Genauso herausfordernd könne die Last der Institution sein. Übergebe man an einen Trägerverein oder löse man eine Institution auf? Und wenn nein, wie gewinnt man profilierte MitarbeiterInnen? Denn auch das kann eine Last sein, geeignete Leitungspersonen zu finden.
Die Zukunftsperspektiven müssen die Bereitschaft beinhalten, der Vollendung entgegenzugehen. Das Stichwort lautet Ars moriendi, die Kunst, sich zu verabschieden. Eine Kunst, die nicht Verzweiflung oder Resignation in sich trägt, sondern den Schritt nach vorne macht. Man müsse sich an seinem Ordensauftrag orientieren, der auch von MitarbeiterInnen mitgetragen werden kann. Und letztendlich müsse man auch Mut zu neuen Initiativen und Mut zum Experiment zeigen, ob es zum Beispiel den Menschenhandel, ob es Flüchtlinge oder ob es den Kunstbereich betrifft. Ordensleben ist immer experimentelles Leben und mit Risiken verbunden. Dieser Mut kennzeichnet die heutigen Ordenslandschaften.

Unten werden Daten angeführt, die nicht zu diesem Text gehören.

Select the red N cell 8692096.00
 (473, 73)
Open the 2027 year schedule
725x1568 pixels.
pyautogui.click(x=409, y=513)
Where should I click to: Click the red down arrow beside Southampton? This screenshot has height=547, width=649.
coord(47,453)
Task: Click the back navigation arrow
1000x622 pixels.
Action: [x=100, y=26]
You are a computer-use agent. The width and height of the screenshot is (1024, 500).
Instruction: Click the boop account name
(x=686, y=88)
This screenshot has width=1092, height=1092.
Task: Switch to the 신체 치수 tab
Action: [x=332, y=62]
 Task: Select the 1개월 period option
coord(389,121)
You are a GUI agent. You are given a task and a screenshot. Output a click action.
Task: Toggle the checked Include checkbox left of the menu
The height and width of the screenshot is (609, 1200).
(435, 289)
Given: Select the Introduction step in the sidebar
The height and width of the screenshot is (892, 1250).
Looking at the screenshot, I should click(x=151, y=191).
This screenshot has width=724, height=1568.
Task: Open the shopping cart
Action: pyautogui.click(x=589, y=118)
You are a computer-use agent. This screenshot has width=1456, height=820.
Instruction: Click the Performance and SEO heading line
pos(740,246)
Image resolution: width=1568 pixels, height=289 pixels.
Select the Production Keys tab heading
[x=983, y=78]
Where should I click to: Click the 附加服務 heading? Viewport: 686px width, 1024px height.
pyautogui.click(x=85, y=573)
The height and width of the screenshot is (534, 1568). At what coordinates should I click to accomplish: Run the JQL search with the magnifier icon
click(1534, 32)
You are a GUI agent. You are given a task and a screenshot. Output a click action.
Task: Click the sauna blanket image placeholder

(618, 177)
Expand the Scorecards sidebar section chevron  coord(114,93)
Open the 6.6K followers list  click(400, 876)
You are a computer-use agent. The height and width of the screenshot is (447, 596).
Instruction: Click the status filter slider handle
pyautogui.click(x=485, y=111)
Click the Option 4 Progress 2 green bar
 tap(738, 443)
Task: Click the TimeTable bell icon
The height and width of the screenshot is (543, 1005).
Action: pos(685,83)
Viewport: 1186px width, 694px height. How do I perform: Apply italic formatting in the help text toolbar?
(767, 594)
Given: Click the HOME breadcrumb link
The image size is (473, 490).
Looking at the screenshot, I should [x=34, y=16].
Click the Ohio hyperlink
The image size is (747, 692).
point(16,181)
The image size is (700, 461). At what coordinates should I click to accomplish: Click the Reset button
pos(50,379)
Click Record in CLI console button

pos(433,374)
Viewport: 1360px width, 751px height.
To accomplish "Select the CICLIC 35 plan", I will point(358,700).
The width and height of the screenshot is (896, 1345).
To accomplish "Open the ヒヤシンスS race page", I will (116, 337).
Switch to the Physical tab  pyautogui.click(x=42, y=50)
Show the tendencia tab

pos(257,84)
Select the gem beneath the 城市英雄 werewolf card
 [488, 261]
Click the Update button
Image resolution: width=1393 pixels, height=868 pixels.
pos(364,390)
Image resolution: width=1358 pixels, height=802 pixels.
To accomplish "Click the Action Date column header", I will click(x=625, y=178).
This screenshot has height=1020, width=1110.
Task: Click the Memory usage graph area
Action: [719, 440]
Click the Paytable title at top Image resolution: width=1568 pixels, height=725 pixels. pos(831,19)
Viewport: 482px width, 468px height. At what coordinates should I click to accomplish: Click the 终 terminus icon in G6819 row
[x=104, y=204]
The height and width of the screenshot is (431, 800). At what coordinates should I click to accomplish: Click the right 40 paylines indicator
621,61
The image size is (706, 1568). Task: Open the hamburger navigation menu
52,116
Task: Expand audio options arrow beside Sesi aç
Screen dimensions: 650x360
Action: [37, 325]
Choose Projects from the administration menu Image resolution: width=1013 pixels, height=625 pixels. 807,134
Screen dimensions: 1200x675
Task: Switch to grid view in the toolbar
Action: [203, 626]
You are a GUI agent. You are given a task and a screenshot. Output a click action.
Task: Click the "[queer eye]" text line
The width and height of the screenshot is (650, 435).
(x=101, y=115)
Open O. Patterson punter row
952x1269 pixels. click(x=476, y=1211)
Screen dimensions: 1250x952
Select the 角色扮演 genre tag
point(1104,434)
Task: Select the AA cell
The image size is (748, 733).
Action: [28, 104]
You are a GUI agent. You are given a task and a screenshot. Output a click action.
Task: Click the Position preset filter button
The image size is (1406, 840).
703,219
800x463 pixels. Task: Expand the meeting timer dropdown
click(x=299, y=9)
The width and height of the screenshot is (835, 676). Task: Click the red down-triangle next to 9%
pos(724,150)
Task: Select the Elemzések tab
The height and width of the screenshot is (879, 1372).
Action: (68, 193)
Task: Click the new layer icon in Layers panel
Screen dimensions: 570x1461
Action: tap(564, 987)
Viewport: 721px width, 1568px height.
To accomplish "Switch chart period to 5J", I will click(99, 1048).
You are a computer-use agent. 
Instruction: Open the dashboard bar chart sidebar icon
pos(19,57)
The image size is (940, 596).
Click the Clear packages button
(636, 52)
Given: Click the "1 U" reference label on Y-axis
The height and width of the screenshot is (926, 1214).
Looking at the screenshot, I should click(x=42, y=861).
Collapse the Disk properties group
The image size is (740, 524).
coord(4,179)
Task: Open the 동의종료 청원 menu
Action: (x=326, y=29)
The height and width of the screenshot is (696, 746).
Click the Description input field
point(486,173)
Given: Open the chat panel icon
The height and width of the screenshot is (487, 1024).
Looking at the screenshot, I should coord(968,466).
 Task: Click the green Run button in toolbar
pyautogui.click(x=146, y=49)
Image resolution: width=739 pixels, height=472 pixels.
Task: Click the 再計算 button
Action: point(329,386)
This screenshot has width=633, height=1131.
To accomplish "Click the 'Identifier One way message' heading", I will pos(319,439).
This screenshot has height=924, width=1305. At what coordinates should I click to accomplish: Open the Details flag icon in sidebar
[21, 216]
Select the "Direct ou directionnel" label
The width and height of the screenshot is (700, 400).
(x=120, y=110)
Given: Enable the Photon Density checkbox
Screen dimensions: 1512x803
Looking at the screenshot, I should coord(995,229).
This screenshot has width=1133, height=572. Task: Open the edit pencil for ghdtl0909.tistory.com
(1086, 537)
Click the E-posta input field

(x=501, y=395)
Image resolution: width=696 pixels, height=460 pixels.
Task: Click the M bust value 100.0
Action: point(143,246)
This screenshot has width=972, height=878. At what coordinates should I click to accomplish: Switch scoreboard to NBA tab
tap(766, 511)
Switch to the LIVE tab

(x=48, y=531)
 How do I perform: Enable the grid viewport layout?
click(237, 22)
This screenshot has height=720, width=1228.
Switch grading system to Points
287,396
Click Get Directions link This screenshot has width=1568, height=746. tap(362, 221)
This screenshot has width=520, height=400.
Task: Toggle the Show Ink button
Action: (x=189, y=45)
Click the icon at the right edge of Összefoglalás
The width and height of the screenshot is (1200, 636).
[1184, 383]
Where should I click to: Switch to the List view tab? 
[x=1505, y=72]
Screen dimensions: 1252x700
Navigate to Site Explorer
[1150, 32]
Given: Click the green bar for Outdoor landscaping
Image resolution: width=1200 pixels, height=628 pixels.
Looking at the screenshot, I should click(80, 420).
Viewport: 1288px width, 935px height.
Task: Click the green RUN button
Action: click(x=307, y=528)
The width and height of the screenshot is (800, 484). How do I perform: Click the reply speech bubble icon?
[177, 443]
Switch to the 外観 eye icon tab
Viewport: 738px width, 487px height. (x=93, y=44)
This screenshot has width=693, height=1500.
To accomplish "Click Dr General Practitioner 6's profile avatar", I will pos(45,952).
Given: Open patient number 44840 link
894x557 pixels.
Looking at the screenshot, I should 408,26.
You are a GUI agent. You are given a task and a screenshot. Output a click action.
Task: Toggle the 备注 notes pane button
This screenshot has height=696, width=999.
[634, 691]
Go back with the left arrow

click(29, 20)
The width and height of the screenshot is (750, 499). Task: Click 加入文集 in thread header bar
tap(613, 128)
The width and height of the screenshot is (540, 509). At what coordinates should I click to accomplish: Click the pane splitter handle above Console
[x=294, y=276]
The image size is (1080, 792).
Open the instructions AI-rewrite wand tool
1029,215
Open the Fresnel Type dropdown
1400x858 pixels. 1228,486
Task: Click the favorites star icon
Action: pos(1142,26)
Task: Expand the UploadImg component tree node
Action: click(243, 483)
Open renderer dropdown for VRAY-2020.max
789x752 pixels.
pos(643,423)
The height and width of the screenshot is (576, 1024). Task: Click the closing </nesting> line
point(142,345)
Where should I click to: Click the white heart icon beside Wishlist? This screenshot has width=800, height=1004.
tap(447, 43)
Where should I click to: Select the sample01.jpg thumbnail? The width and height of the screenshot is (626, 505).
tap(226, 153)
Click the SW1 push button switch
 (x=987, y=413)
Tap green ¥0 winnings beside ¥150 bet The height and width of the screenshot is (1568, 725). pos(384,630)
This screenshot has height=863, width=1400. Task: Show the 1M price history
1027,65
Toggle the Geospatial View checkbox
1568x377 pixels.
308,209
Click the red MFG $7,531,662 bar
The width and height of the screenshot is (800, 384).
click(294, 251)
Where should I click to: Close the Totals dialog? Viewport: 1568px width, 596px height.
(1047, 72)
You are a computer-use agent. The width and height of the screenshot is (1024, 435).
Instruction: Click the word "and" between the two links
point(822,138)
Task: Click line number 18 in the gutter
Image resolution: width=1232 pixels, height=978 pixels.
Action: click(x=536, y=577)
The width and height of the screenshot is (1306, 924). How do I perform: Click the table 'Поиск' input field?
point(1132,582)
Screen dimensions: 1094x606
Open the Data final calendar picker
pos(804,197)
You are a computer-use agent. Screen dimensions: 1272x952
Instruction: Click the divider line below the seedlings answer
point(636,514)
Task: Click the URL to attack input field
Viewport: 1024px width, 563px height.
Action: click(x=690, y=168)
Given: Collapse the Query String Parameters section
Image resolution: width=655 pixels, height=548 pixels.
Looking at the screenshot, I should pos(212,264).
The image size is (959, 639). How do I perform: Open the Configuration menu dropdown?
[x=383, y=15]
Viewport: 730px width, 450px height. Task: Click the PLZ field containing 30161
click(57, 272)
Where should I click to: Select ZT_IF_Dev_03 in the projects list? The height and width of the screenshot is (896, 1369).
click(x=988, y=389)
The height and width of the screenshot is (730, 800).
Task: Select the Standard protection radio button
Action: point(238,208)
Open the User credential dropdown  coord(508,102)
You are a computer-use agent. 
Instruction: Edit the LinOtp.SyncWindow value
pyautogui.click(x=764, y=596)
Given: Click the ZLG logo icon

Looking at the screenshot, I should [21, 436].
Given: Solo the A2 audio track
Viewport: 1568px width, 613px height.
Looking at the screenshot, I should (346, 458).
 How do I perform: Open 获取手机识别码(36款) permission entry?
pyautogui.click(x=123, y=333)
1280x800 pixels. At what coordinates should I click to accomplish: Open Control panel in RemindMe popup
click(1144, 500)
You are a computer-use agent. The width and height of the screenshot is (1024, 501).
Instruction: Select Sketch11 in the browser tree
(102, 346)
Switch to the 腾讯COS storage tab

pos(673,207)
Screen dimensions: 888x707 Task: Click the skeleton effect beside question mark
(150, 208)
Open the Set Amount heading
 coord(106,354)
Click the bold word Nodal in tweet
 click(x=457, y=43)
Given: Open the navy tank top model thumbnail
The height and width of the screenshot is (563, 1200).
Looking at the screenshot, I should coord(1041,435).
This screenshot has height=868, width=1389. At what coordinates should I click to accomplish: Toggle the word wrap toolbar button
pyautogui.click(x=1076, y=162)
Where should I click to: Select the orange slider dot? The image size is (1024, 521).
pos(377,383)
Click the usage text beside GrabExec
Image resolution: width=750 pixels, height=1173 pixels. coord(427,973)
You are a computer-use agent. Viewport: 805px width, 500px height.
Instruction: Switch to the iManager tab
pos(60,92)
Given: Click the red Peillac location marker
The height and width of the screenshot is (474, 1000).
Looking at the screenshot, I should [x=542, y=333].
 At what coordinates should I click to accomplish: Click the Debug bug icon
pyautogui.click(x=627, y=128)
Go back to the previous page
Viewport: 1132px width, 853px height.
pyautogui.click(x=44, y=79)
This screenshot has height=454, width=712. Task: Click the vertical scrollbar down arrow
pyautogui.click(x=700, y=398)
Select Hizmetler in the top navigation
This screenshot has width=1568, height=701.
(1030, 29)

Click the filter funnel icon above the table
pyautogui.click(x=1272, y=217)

Was bleibt, ist, sich die Kraft und die Freude bewahren, um sich den Zukunftsperspektiven, dem Wind der Veränderung mutig zu stellen. Die Ordensberufung bleibt für alle auf die Zukunft hin spannend.
Die Ergebnisse des Symposions "Wind of Change" werden in einem eigenen Dokumentationsband publiiziert.